Peters explained that three biologics are currently approved in the U.S. including dupilumab (Dupixent; Regeneron, Sanofi), mepolizumab (Nucala, GSK) and omalizumab (Xolair; Genentech, Novartis) for uncontrolled CRSwNP.

“They’ve all shown that they can reduce nasal polyp size and improve symptoms in phase 3 clinical trials,” she said. “However, real world data describing residual disease burden and outcomes in biologic patients in the U.S. are limited.”

This retrospective cohort study used health care claims data on patients with CRSwNP in the U.S. Researchers looked at the data to “describe the use of approved biologics,” “characterize patients who received biologics” and “evaluate real-world outcomes following biologic initiation,” Anju said. Real-world outcomes included biologic discontinuation/switch, oral corticosteroid or antibiotics use and NP surgery.

The CRSwNP cohort included 74,480 adult patients (mean age, 57.6 years; 46.1% women) with a CRSwNP diagnosis during the study period from July 1, 2018, to June 30, 2023.

“About 12% were prescribed biologics,” Peters said.

There were 8,716 patients with at least one claim for dupilumab, mepolizumab or omalizumab during the biologic selection window from July 1, 2019, to June 30, 2022.

The biologic cohort consisted of 2,208 patients (mean age, 52.6 years; 54% women) who met the inclusion criteria and were then divided into a dupilumab cohort (n = 1,983; 89.8%), a mepolizumab cohort (n = 118; 5.3%) and an omalizumab cohort (n = 107; 4.8%).

Inclusion criteria included having at least 12 months of continuous data before biologic use, at least one CRSwNP diagnosis before biologic use, at least 24 months of continuous data after biologic use and at least two claims for the first biologic during the follow-up.

The CRSwNP cohort had 62.5% patients diagnosed by an ENT and 18.9% by an allergist/immunologist. However, in the biologic group, the most common biologic prescriber was an allergist/immunologist (61%) followed by an ENT specialist (23.5%).

Within 12 months, 30.7% of patients in the biologic cohort stopped using their initial biologic and 1.6% switched to a different one during follow-up. Between months 13 and 24, 18.6% discontinued their initial biologic and 1% switched to a different one.

Oral corticosteroid and antibiotic use in the biologic cohort were similar during months 1 to 12 and 13 to 24. In 24 months, oral corticosteroids were used by 65.6% of patients, and 77.9% reported antibiotic use.
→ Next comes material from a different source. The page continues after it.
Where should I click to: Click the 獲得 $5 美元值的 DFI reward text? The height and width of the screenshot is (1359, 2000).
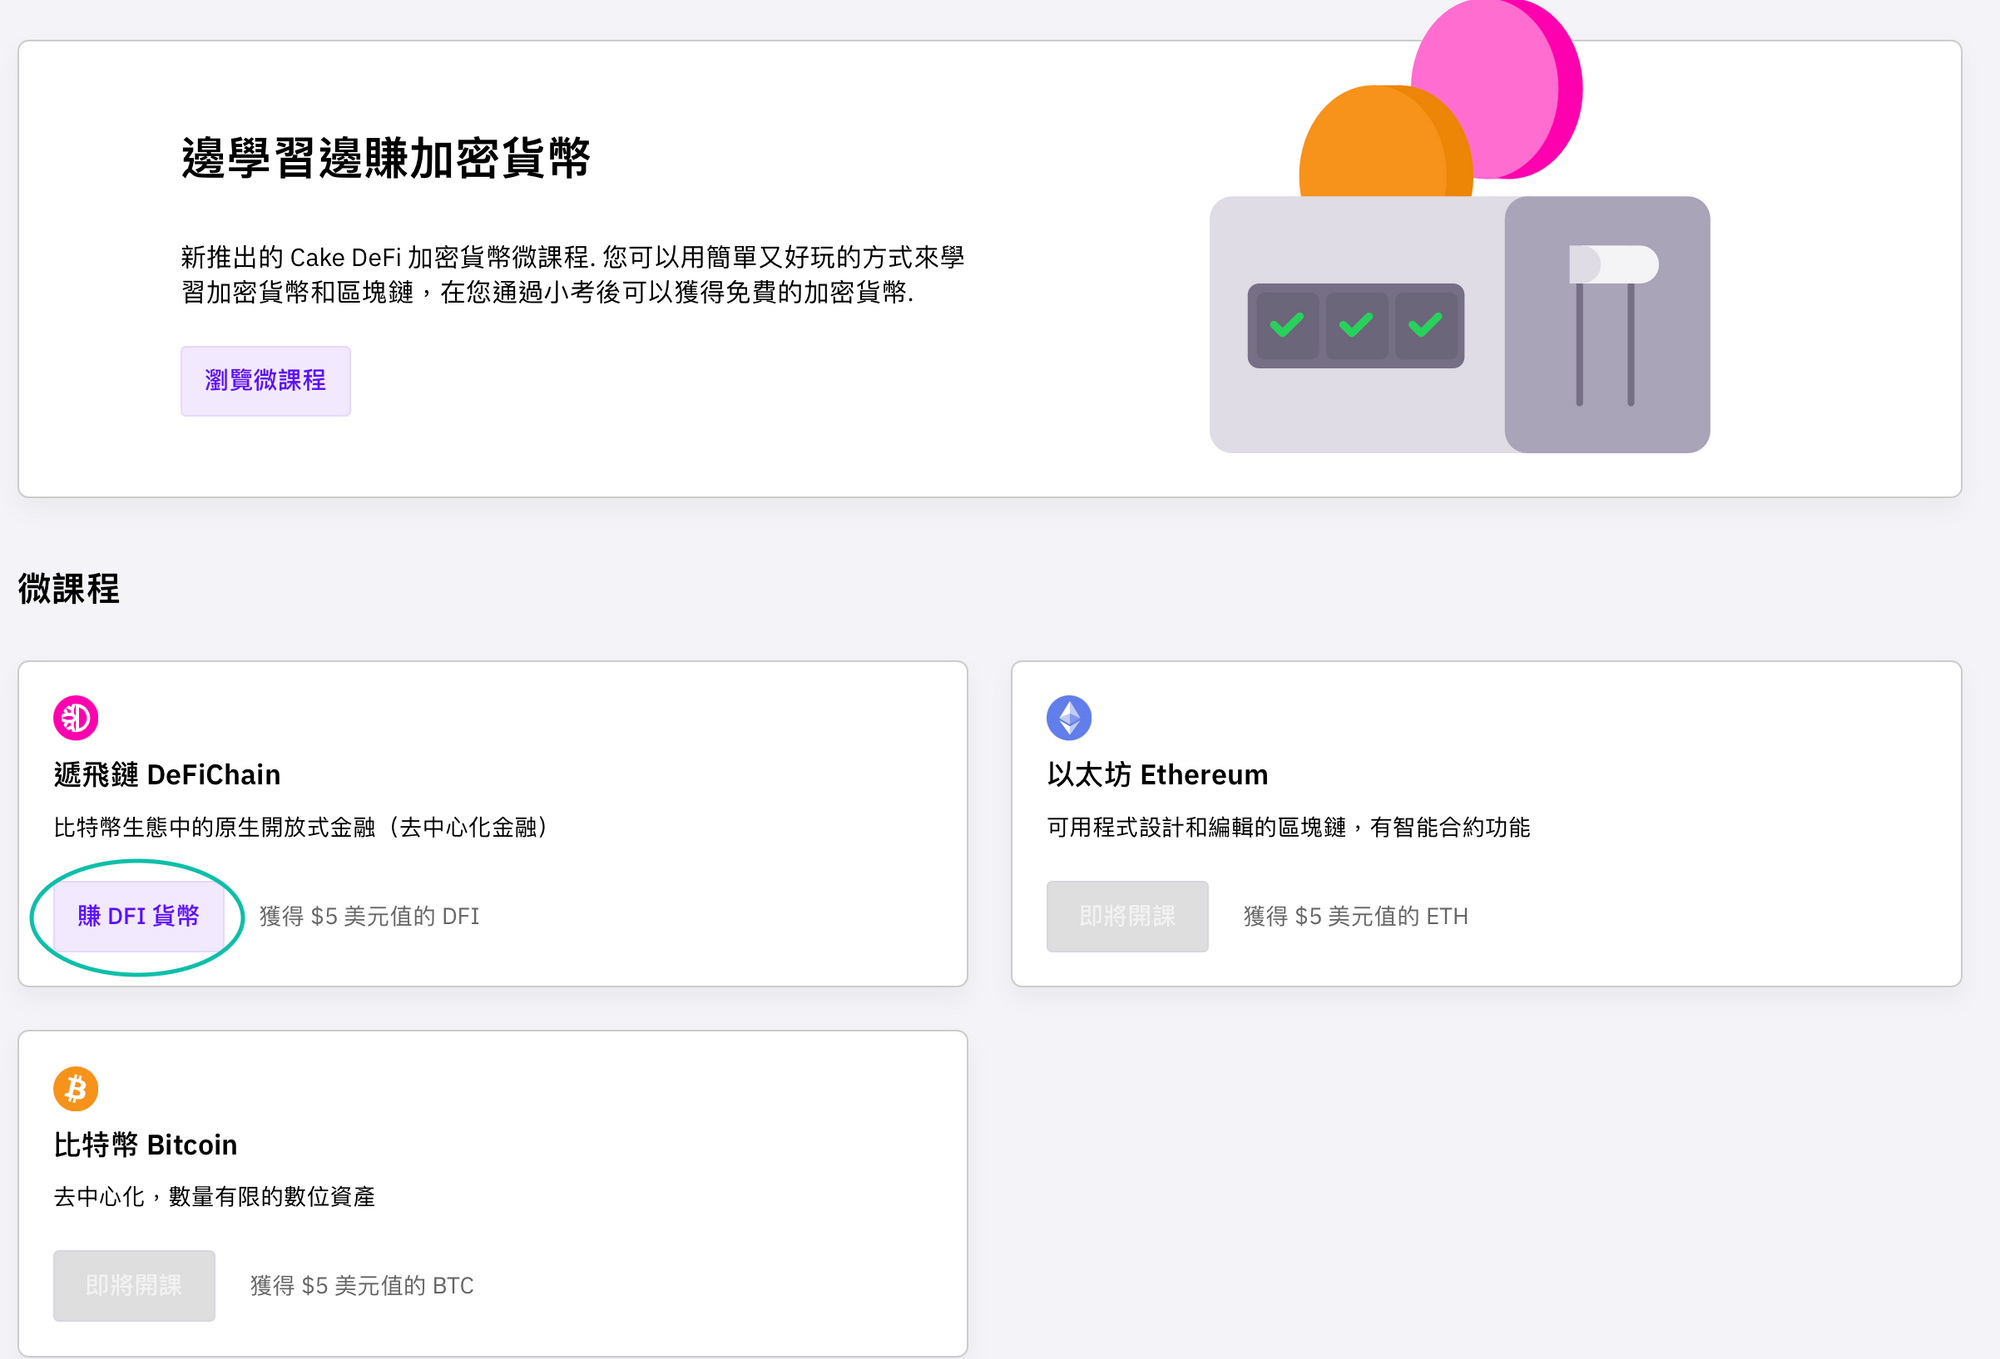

Through the first 12 months of follow-up, NP surgery was done in 5.3% of patients with evidence of NP surgery before biologic initiation and in 5% of patients without evidence of NP surgery before biologic initiation in the biologic cohort.

Between months 13 and 24, 1.8% of the patients who had evidence of NP surgery and 2.1% of the patients who did not have evidence of NP surgery both before starting biologic treatment had NP surgery.

Study authors also described the treatment pathways in the 12 months before and 24 months after dupilumab initiation, as it was the most prescribed biologic.

Among dupilumab patients, 16% had NP surgery in the 12 months before dupilumab initiation and 6.5% had NP surgery during the 24 months after initiation. Only 2.1% switched to mepolizumab and 1% to omalizumab after dupilumab initiation.

There was no history of NP surgery or of mepolizumab or omalizumab use in 82.6% of patients on dupilumab in the 12 months before dupilumab initiation. Among these patients, 50% continued dupilumab, 13.8% stopped and then restarted it and 26.7% discontinued it, did not get surgery or switched to another biologic.

“Biologic use was low among U.S. patients with CRSwNP, and biologics were mostly prescribed by allergist immunologists compared to our ENT colleagues who make the diagnosis,” Peters said.

She noted that biologic recipients were younger and had a higher prevalence of comorbid asthma, allergic rhinitis, prior nasal polyp surgery, oral corticosteroid use and antibiotic use than the full CRSwNP cohort.

“Compared to the overall CRSwNP population, biologic discontinuation rates were high and oral corticosteroids and antibiotic use among patients with CRSwNP remained substantial despite use of approved biologics,” Peters said. “These results highlight an unmet need for improved treatment options for our patients with CRSwNP.”